Resuspension Solution 30 ml Lysis Solution 30 ml Neutralization Solution 30 ml Precipitation Solution 100 ml (in brown bottles) Ethanol wash 20 ml (10X) Complimentary Solutions: 1X TE (Tris EDTA Buffer) 30 ml 10 X TE (Tris EDTA Buffer) 30 ml Gel Running Buffer (50 X TAE) 50 ml (Running electrophoresis buffer: 0.5 X)

Midi Preps:

1. Grow ~10 ml bacterial culture for 12-15 hrs with vigorous shaking at 37?C. 50 ml capacity disposable polypropylene tubes usually work well for growth of 12 ml of bacterial cultures. Pellet the cells by centrifugation at 3000 rpm (2200g) for 15 minutes. Discard the supernatant. Spin the tube again for 1 minute to remove residual media.

2. Re-suspend the pellet in 300 µl ml of Re-suspension Solution. Vortex to re-suspend the pellet. The bacterial pellet should be re-suspended completely until no cell clumps are visible. Let the cell suspension stand at room temperature for 5 minutes.

3. Add 300 µl of Lysis Solution and mix the contents gently until the cell suspension is clear. Let the solution stand for 5 minutes at room temperature. Do not vortex the solution after adding Lysis Solution.

4. Add 300 µl of Neutralization Solution and mix the contents by brief vortexing. Let the tube stand for 5 minutes at room temperature. Transfer the solution to a microfuge tube and spin at maximum speed for 5 minutes

5. Transfer the supernatant to a microfuge tube and spin at maximum speed for 5 to 15 minutes.

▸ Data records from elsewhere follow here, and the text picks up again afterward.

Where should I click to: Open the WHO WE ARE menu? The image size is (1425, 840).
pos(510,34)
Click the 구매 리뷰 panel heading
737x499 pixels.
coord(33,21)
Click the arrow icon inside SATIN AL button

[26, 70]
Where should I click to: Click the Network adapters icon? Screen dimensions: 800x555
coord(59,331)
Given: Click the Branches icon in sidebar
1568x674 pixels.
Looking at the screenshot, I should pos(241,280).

6. In the mean time, dispense 1.2 ml of DNA Precipitation Solution into 2 ml of provided microfuge tubes.

7. Add 600 µl of clear supernatant (step 5) into tube containing DNA Precipitation solution. Vortex the solution and keep tubes in ice or at –20?C for 10 minutes.

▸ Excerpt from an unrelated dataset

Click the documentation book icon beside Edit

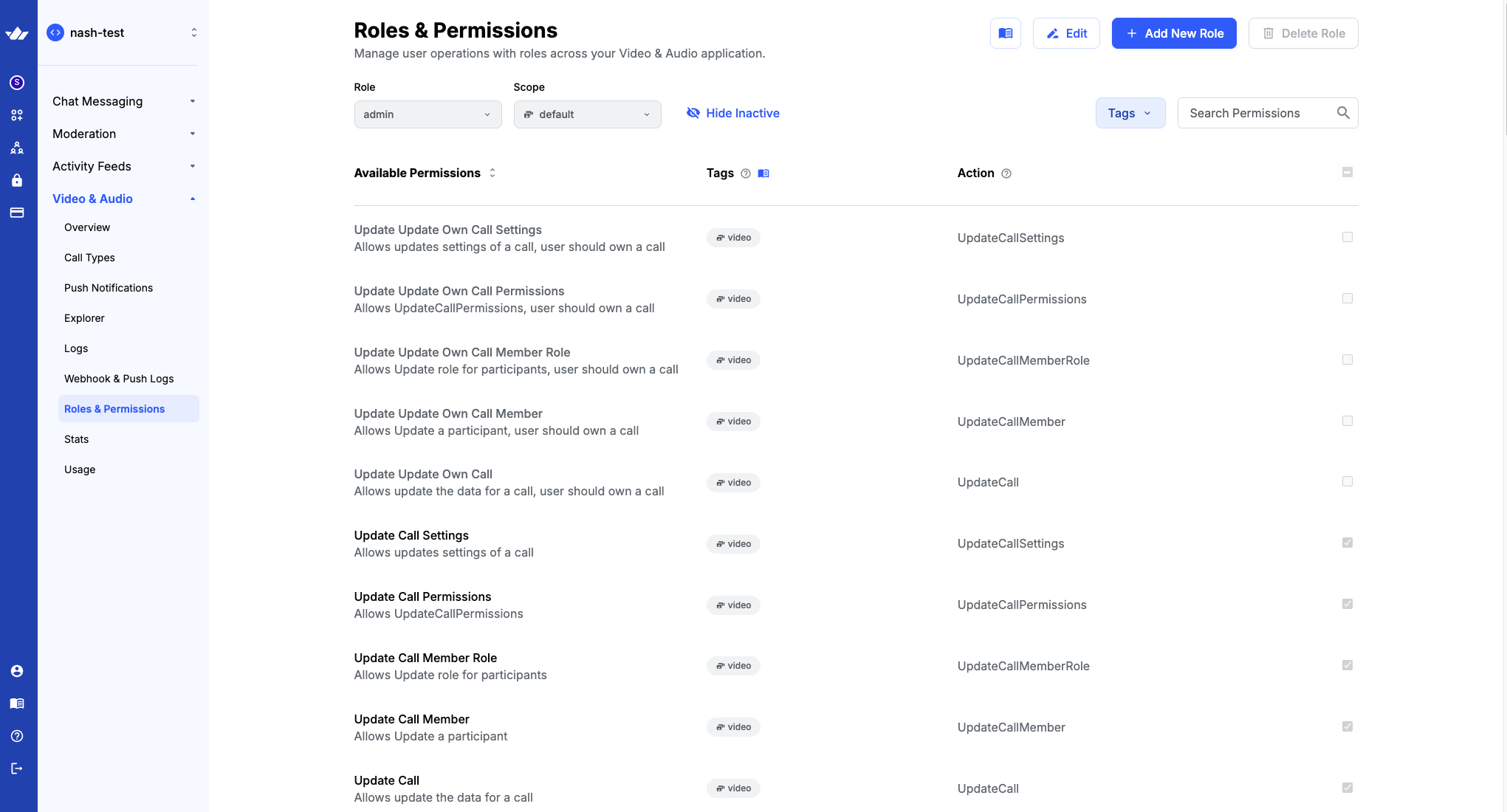(1005, 33)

8. Spin tubes for 20 minutes in cold room or use cold centrifuge.

9. Discard the solution and gently add ice-cold Ethanol Wash Solution (~1 ml) discard it immediately. In order to avoid dislodging the pellet, it is recommended to add ethanol wash from sides of the tube. Note: DNA pellet may be too small and it may not be visible.

Ethanol Wash Solution: . Add 1 ml of Conc. DNA Wash solution+ 24 ml water + 25 ml Ethanol. Alternatively, add 20 ml of concentrated 10X ethanol wash into a clean bottle; add 180 ml water and 200 ml of ethanol. Keep bottle containing working Ethanol Wash Solution at 4?C. Wash solution is stable for 1 year.

10. Spin tubes for 5 minutes and remove any traces of ethanol wash with a pipette tip.

11. Add 100 µl of water or TE. Keep tubes at 37 to 42 degree C water bath for about 10 minutes. Vortex tubes briefly to dissolve the DNA.


Mini Preps:

Scale down the solutions according to growth media. Protocol is same as above except minor changes as below:

1. Avoid washing step (step # 9): after spinning the tube (step # 8), discard solution and spin the tube again for about 5 minutes in cold room or use cold centrifuge. Remove any traces of solution.
2. Add ~50 µl of water or TE. Keep tubes at 37 to 42 degree C water bath for about 5 minutes. Vortex tubes briefly to dissolve the DNA.